Chapter 5, on racial logic, is the strongest—and would do well in college and graduate classrooms. Strmic-Pawl defines racial logic as “a set of values and beliefs adhered to by a group and are used to make sense of a group’s racial positioning” (p. 79). This is similar to Bonilla-Silva’s concept of racial ideology—“the ideological structure of a social system that crystallizes racial notions and stereotypes” (Bonilla-Silva 2001:43). Both concepts seek to grasp how members of different racial groups understand themselves racially and the larger racial order.
Strmic-Pawl posits that Asian-whites adhere to a racial logic of deracialization, which allows their status to become “white enough” (p. 89). Although she mentions Waters’s (1990) concept of “ethnic options” and Gans’s (1979) work on “symbolic ethnicity” in a footnote, more on this could help us understand how Asian-white respondents symbolically call to their Asian or white identity as part of their racial logic. Nonetheless, deracialization allows them to see whiteness as the norm and whites at the top of the social hierarchy, with them close to, if not already in, this category.
Black-white multiracials adopt a logic of black exceptionalism, placing them closer to black Americans in the social hierarchy. Strmic-Pawl refers to this status as “salient Blackness” (p. 98). Her respondents express solidarity with black Americans and their awareness and sensitivity to racism. Despite their multiracial identity, they are not far removed from their blackness.
In sum, “the power of the racial hierarchy restricts the ways in which Asian-whites and Black-whites are able to resist race and assert a multiracialism that challenges the racialization process” (p. 104). Chapter 5 links data to theory and helps us understand that despite multiracials’ defying our simple categories of race, the power of race prevents multiracials, even when mixed with white, from escaping racism.

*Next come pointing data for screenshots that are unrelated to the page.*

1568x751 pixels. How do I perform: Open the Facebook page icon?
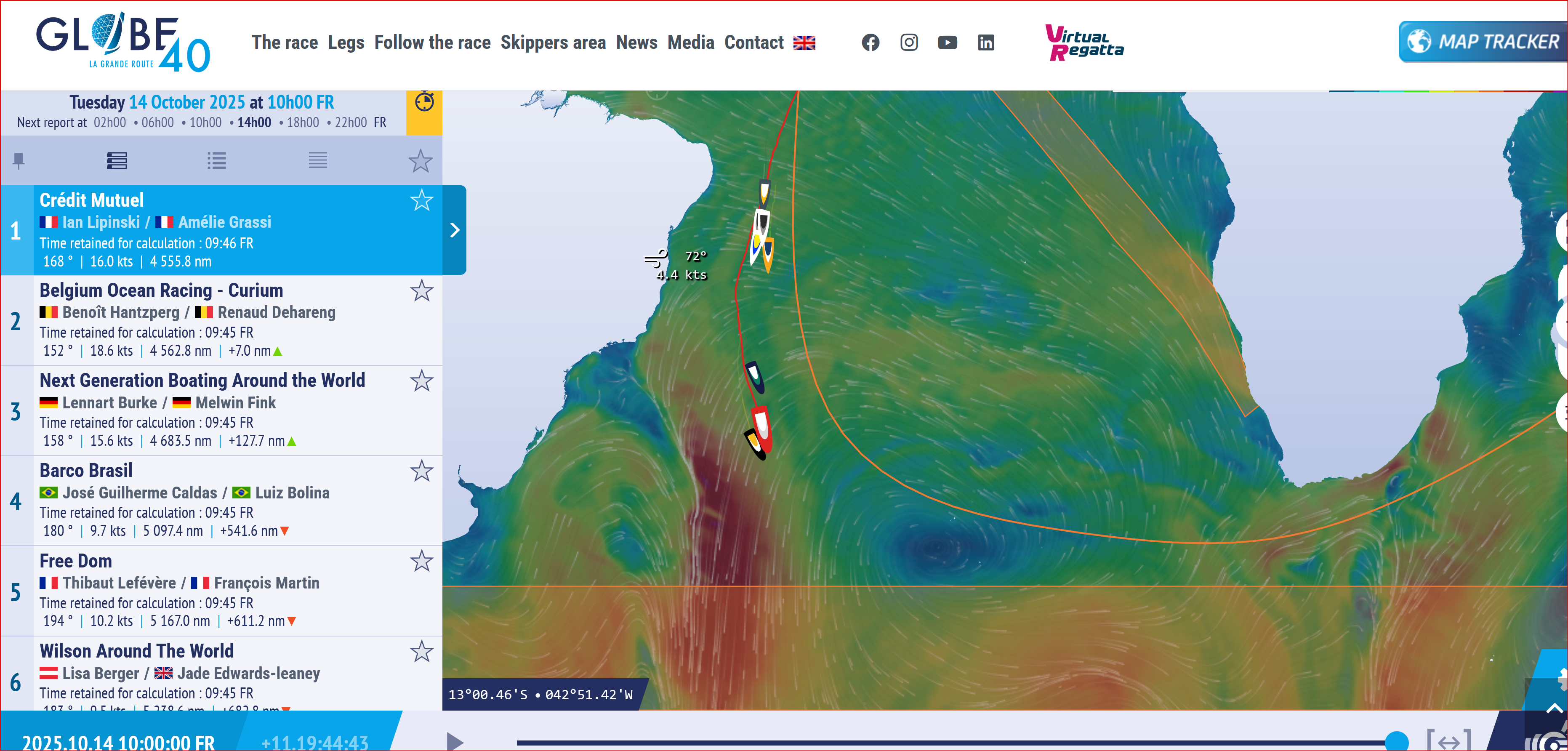pyautogui.click(x=871, y=42)
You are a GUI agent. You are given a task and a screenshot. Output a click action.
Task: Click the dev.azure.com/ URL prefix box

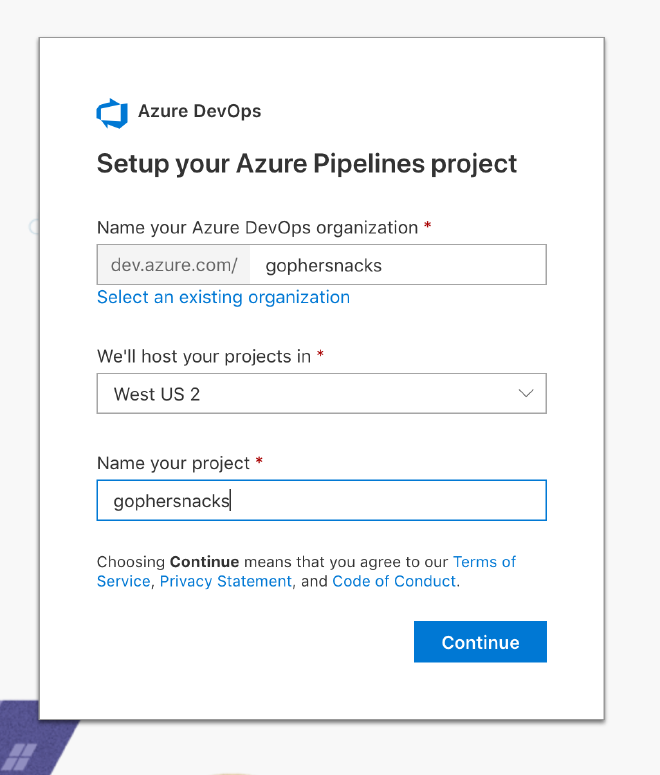pyautogui.click(x=174, y=265)
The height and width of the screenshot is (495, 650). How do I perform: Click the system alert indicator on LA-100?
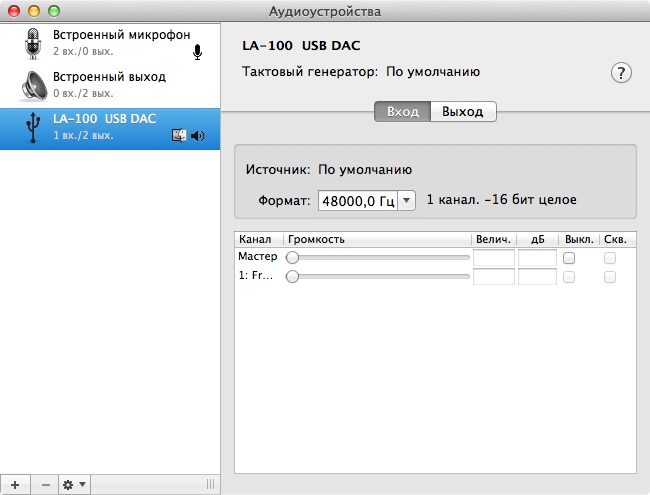click(179, 136)
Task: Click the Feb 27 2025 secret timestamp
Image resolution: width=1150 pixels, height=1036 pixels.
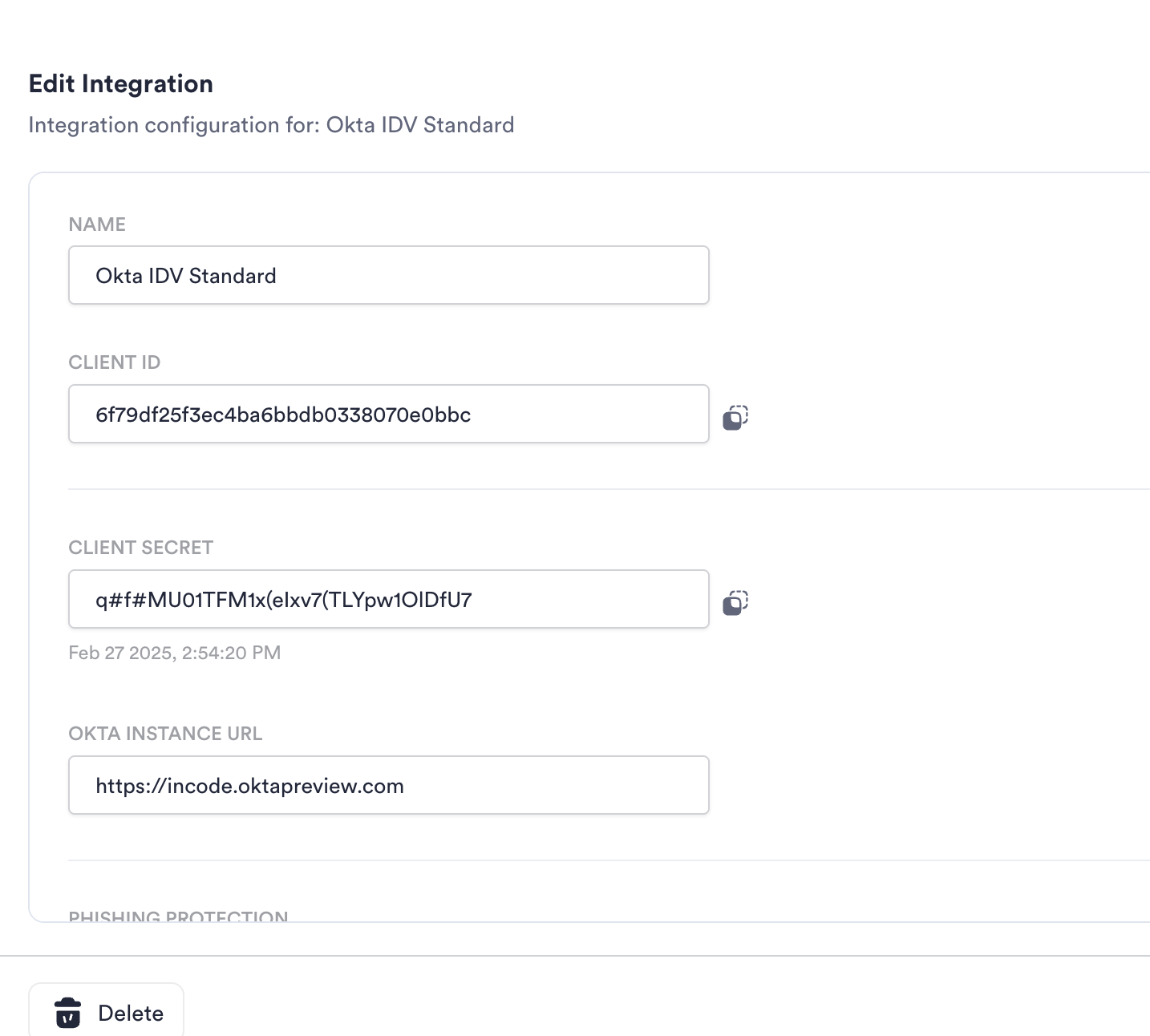Action: 175,653
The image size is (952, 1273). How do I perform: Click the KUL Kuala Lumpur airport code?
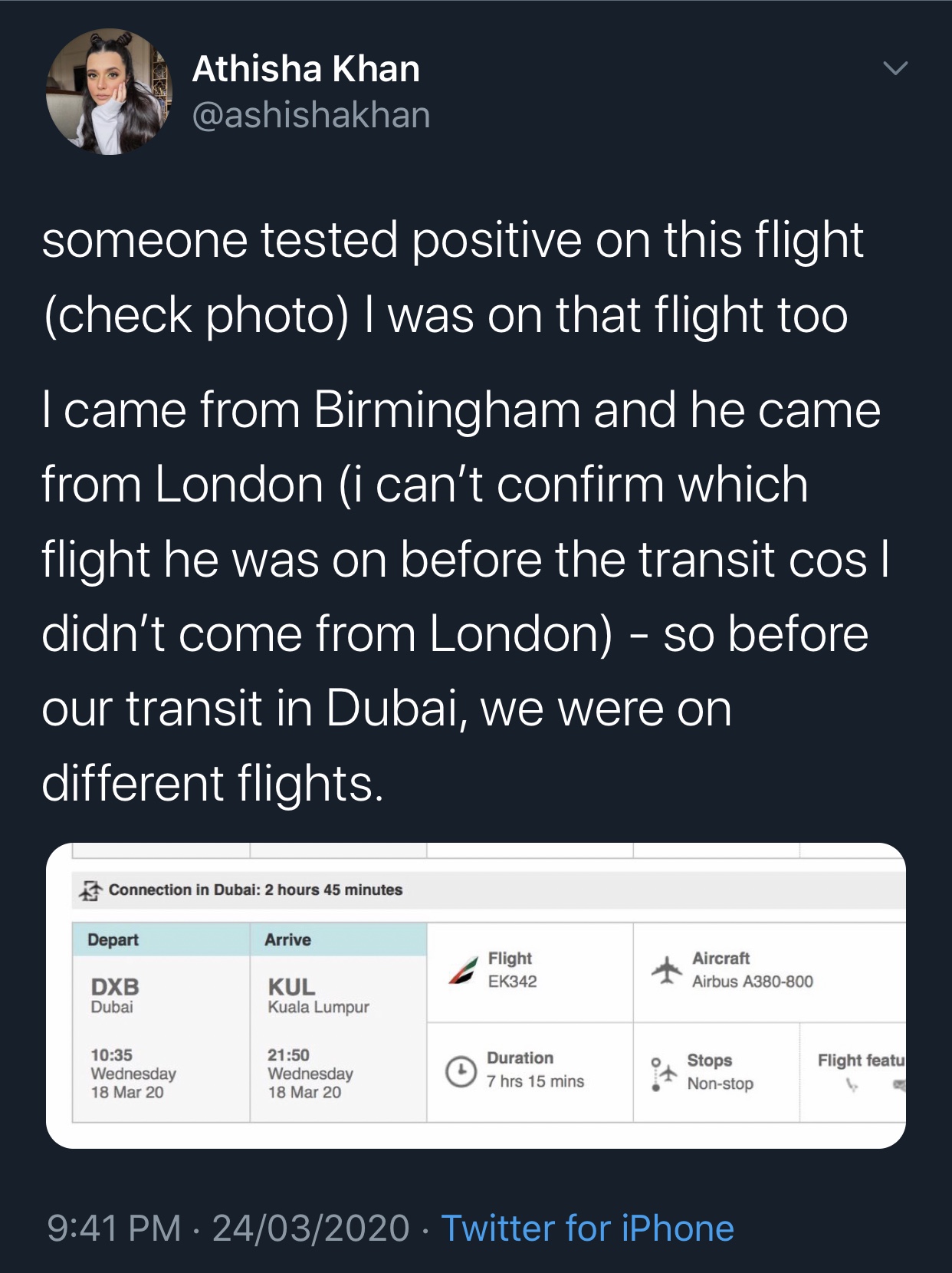291,987
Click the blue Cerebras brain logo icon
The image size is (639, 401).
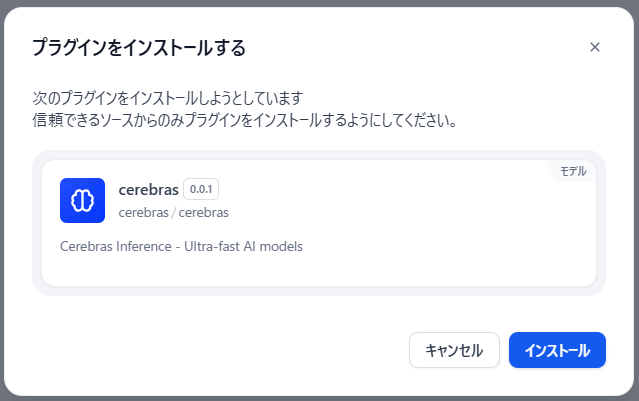click(x=82, y=200)
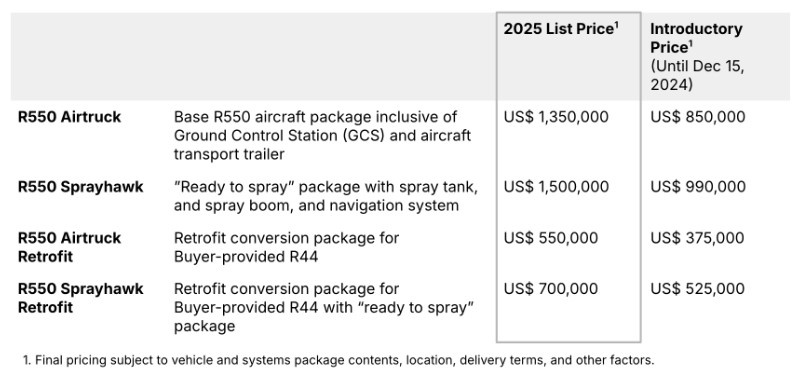
Task: Select the R550 Airtruck product name
Action: [69, 117]
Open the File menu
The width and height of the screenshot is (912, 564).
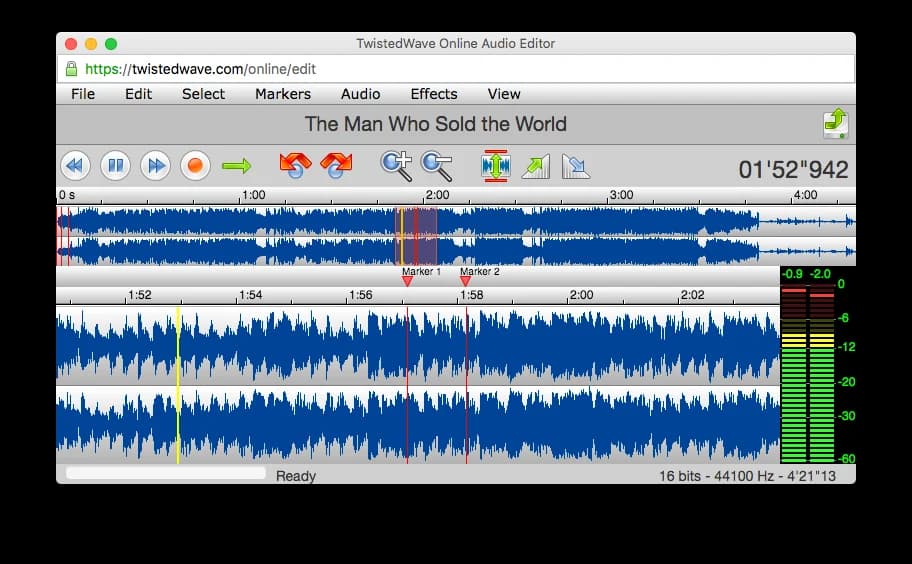pyautogui.click(x=83, y=94)
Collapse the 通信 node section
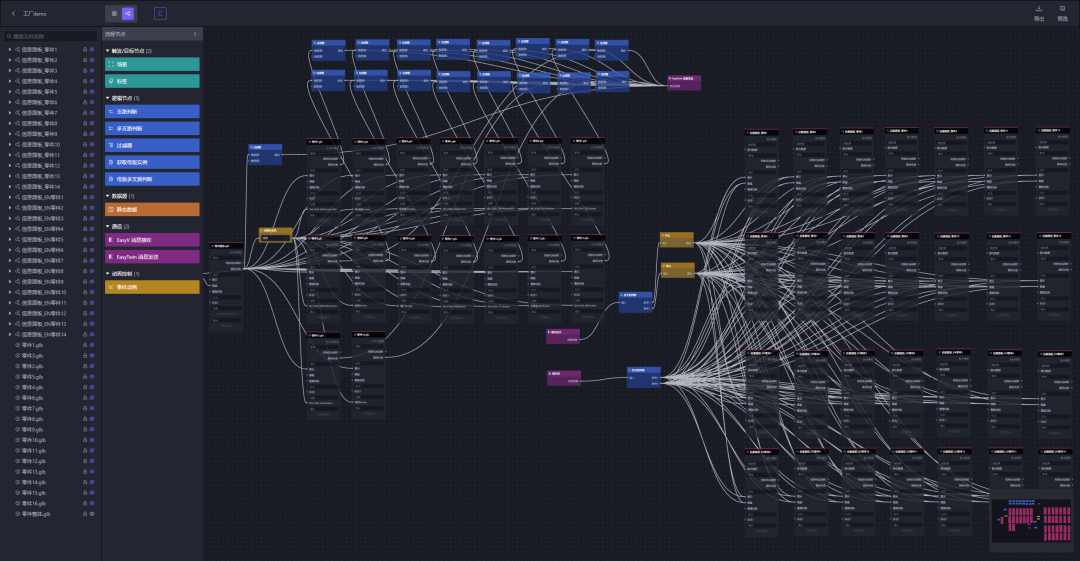 point(107,227)
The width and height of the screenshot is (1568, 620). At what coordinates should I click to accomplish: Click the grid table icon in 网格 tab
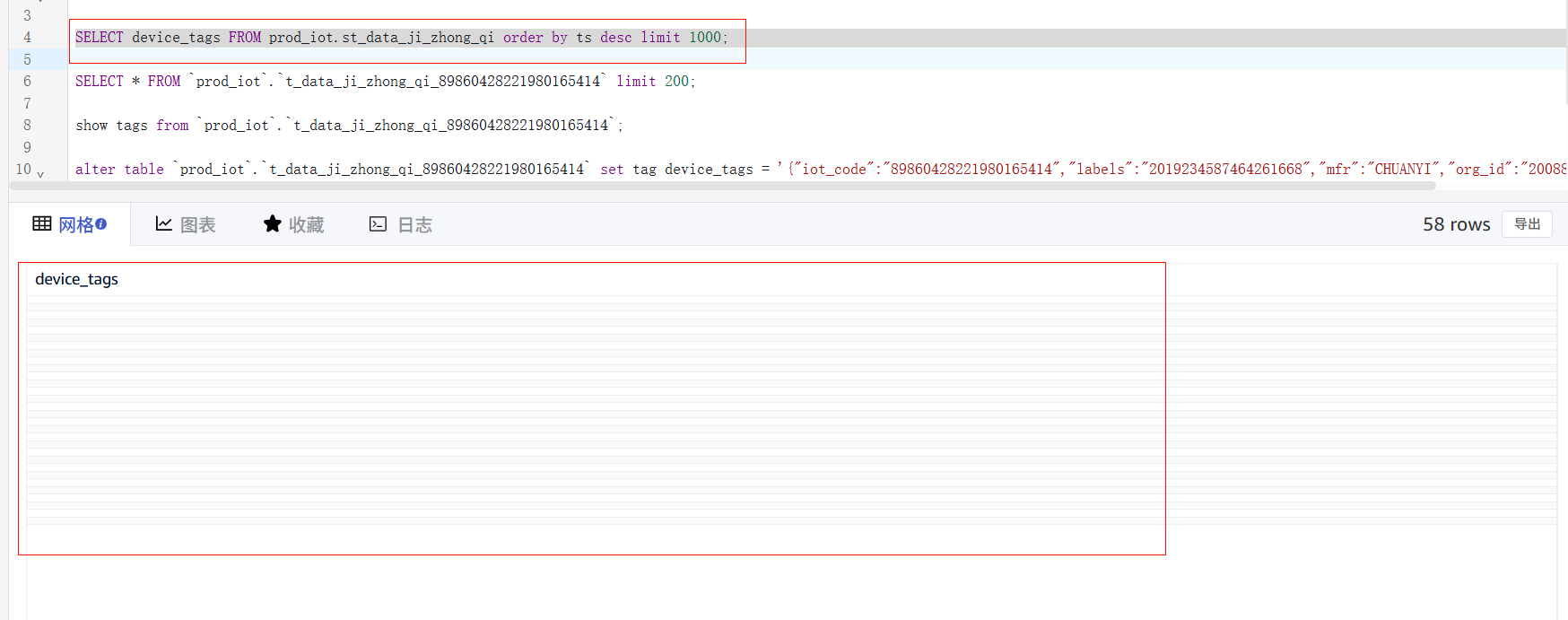point(41,223)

These findings complement Lee and Bean’s (2010) The Diversity Paradox. Based on interviews with interracial married couples and their children. Lee and Bean observe that Asian-white, and Latino-white, individuals and parents are more likely to identify as white whereas black-white individuals and parents are more likely to identify as black. Lee and Bean (2010:32) call this “Black exceptionalism,” whereby the boundaries of whiteness seem to be expanding, much like they have in the past for European ethnics, but only to include Asians and Latinos. More discussion on these similarities and how Strmic-Pawl’s work builds on them would help us understand the pervasiveness of race in America despite the increase of multiracial individuals.
Overall, Multiracialism and Its Discontents shows how multiracialism is still bound to the larger structure of racism, as opposed to some popular thinking. Shortcomings within the text include the scenarios offered by vignettes, a centering on whiteness despite being interested in multiracialism more broadly, and limited references to other work—particularly that of Lee and Bean (2010). Despite these limitations, this book broadens our critical conversations regarding race in the twenty-first century.